## Dataset records
-------------------------

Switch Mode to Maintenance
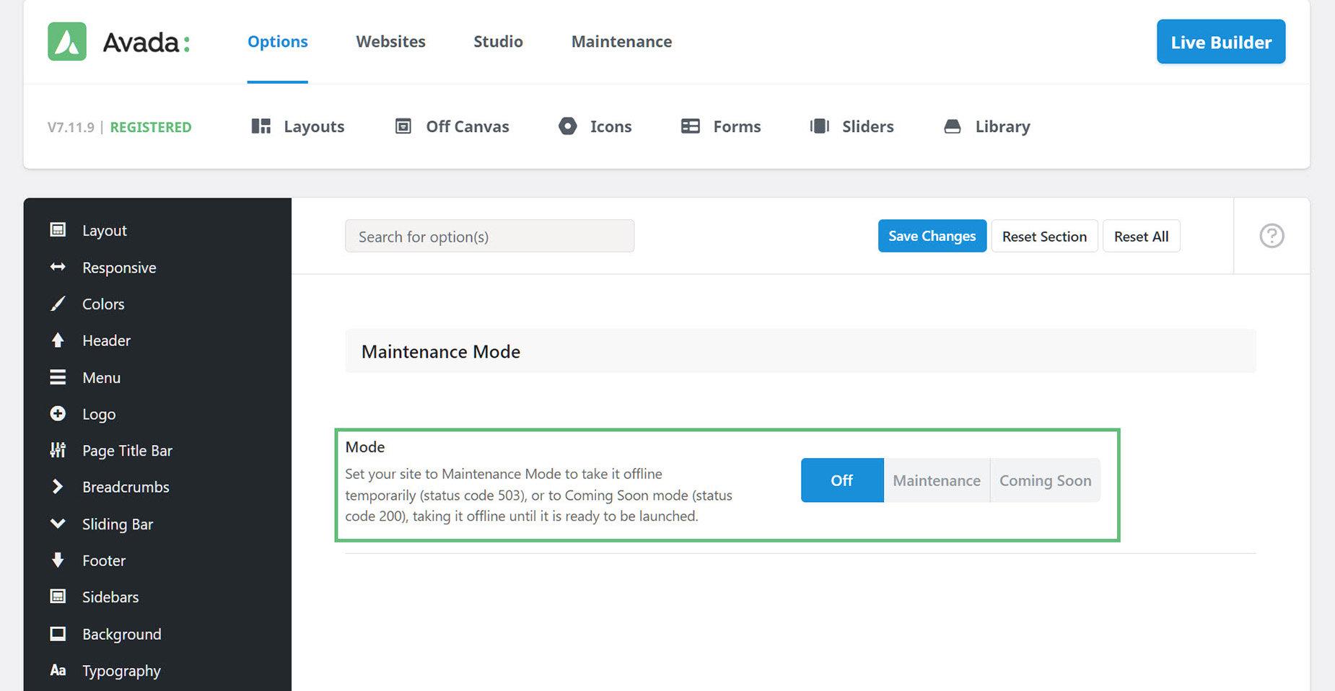The width and height of the screenshot is (1335, 691). 937,480

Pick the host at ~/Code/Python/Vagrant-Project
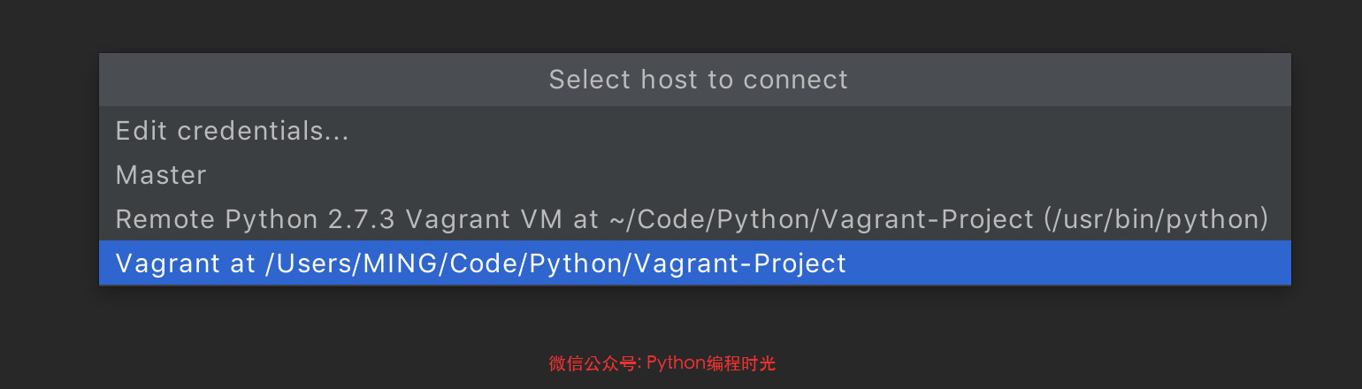[x=692, y=219]
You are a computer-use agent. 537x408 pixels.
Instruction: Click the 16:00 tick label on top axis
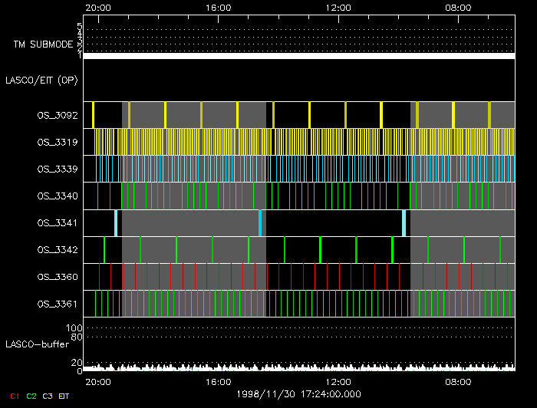click(x=219, y=7)
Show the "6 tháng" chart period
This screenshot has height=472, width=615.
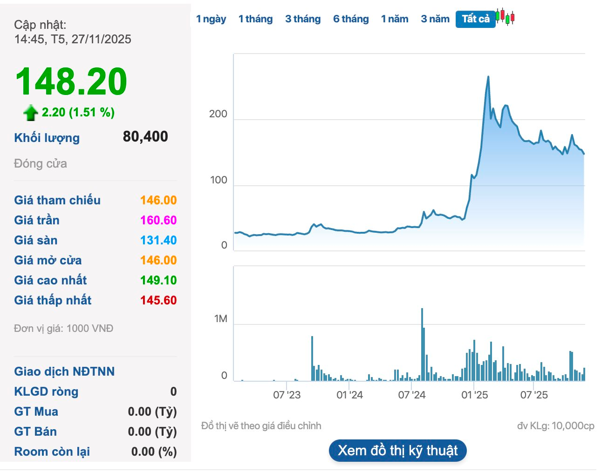pyautogui.click(x=351, y=19)
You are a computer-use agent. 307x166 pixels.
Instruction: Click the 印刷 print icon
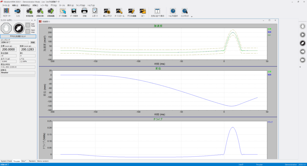84,13
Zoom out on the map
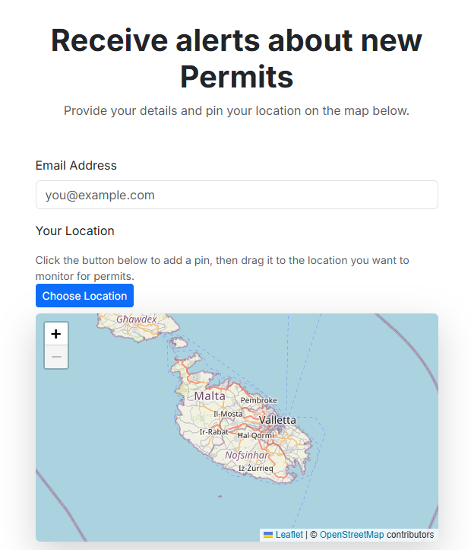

-------------------------

## Exercise
Reproduce every line of the records above verbatim, leaving out the pictures.

## Worked solution
Switch Mode to Maintenance
The width and height of the screenshot is (1335, 691). 937,480

Pick the host at ~/Code/Python/Vagrant-Project
[x=692, y=219]
You are a computer-use agent. 537x408 pixels.
Instruction: Click the 16:00 tick label on top axis
click(x=219, y=7)
Show the "6 tháng" chart period
This screenshot has height=472, width=615.
pyautogui.click(x=351, y=19)
You are a computer-use agent. 307x166 pixels.
Instruction: Click the 印刷 print icon
84,13
Zoom out on the map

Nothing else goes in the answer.